### [TO DO]
Scan the records for lines holding "agent". Say how many there are and give nothing else.

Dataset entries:

--

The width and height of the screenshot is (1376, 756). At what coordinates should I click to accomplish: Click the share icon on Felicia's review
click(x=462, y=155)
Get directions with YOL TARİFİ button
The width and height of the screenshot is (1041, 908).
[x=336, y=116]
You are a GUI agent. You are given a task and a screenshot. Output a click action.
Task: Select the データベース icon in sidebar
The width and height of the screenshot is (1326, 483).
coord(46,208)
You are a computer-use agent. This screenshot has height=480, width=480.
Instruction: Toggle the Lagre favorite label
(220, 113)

--

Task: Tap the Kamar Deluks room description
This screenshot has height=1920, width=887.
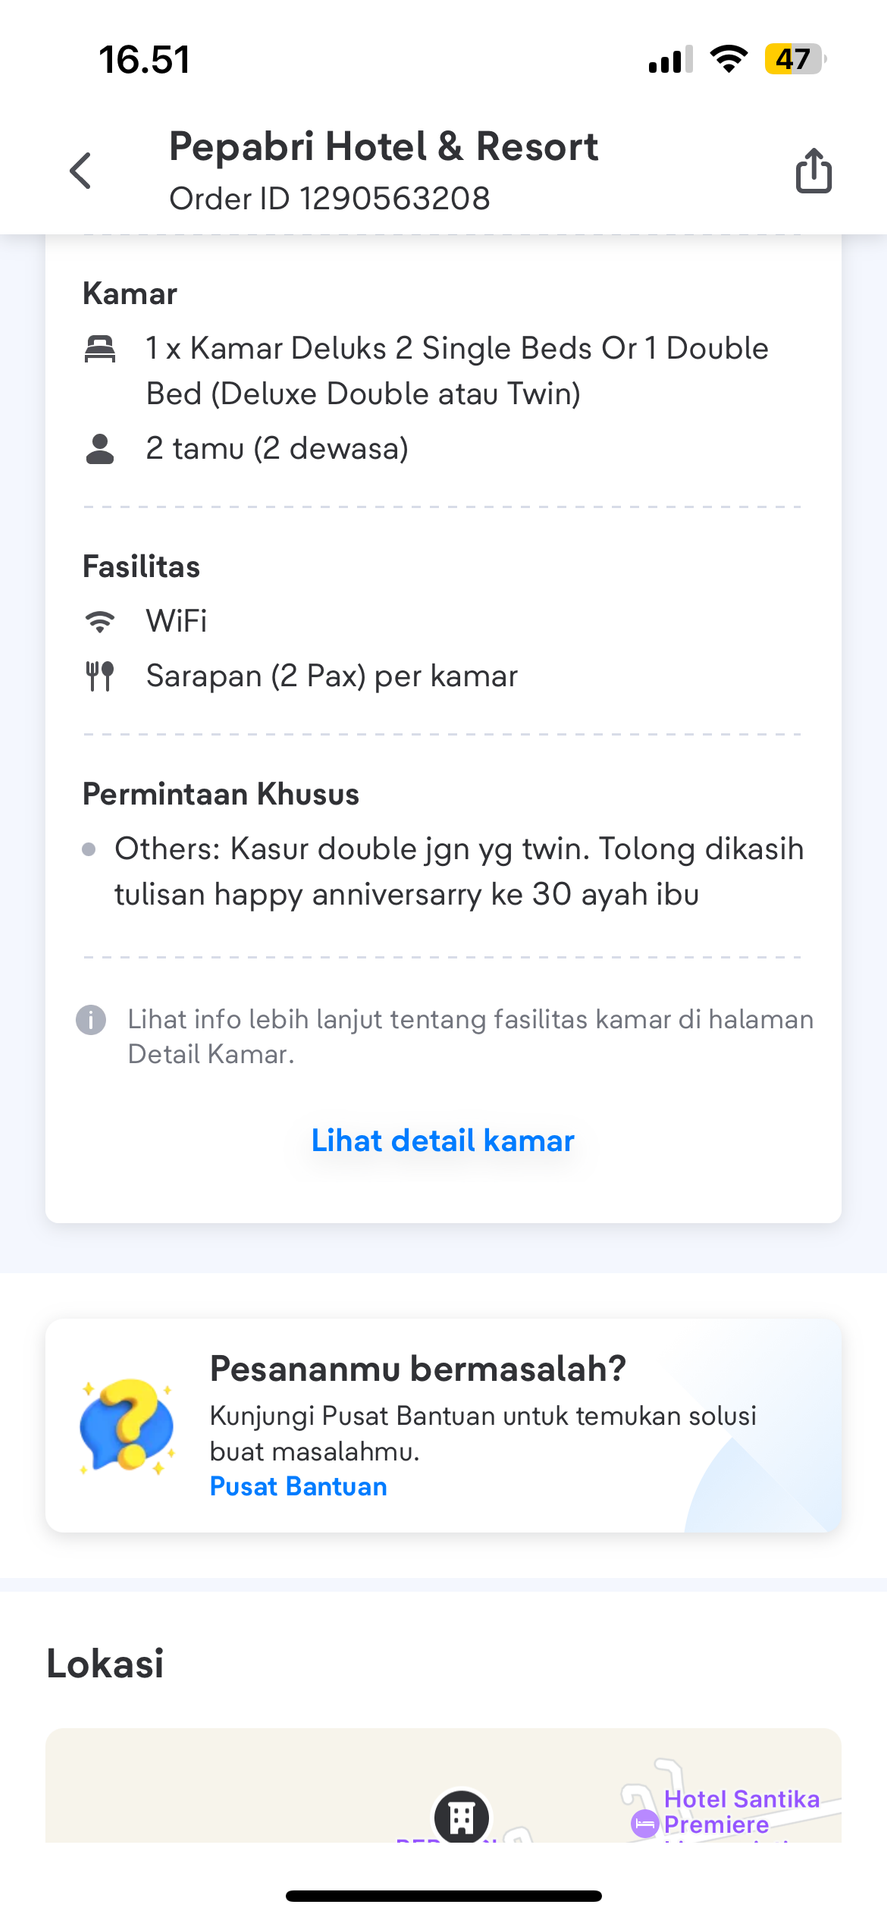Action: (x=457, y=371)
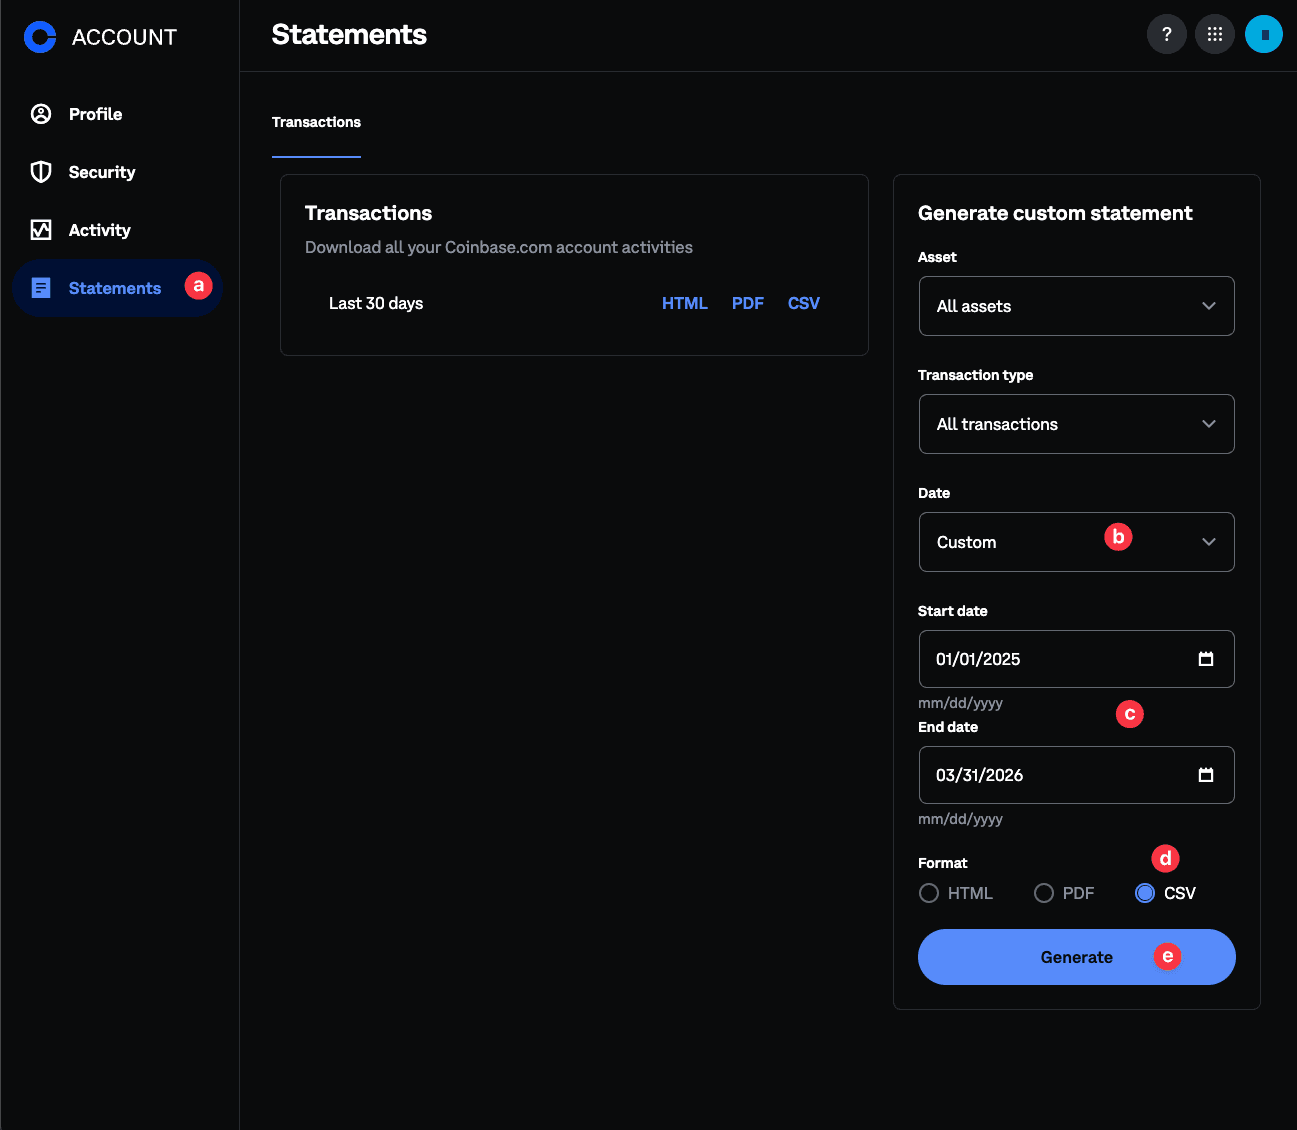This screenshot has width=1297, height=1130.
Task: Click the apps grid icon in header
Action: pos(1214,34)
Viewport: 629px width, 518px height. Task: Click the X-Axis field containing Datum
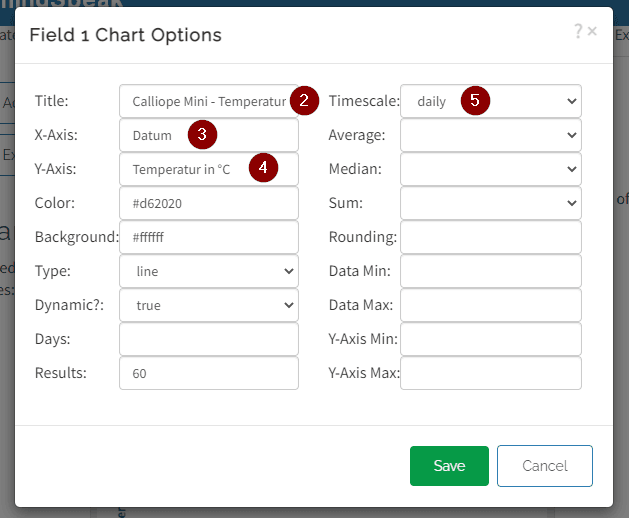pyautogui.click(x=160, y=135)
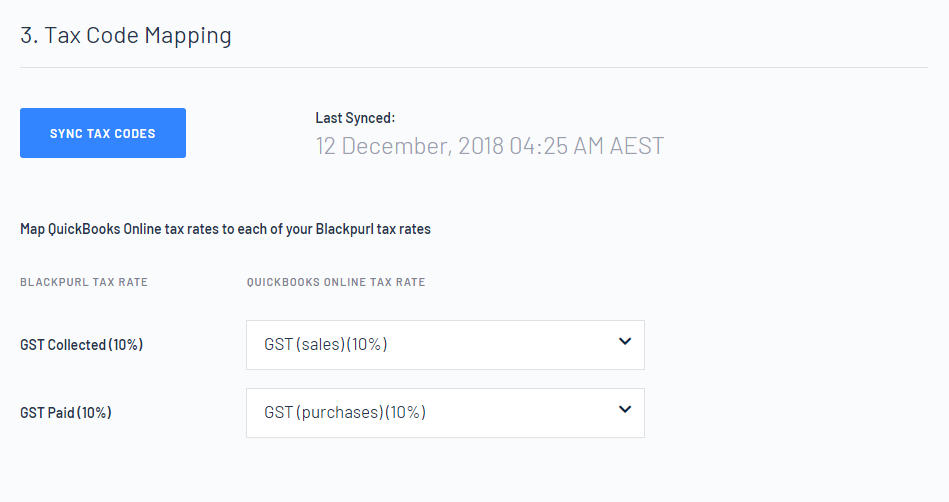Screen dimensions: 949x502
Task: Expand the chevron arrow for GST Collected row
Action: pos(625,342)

--

### [SOLUTION]
2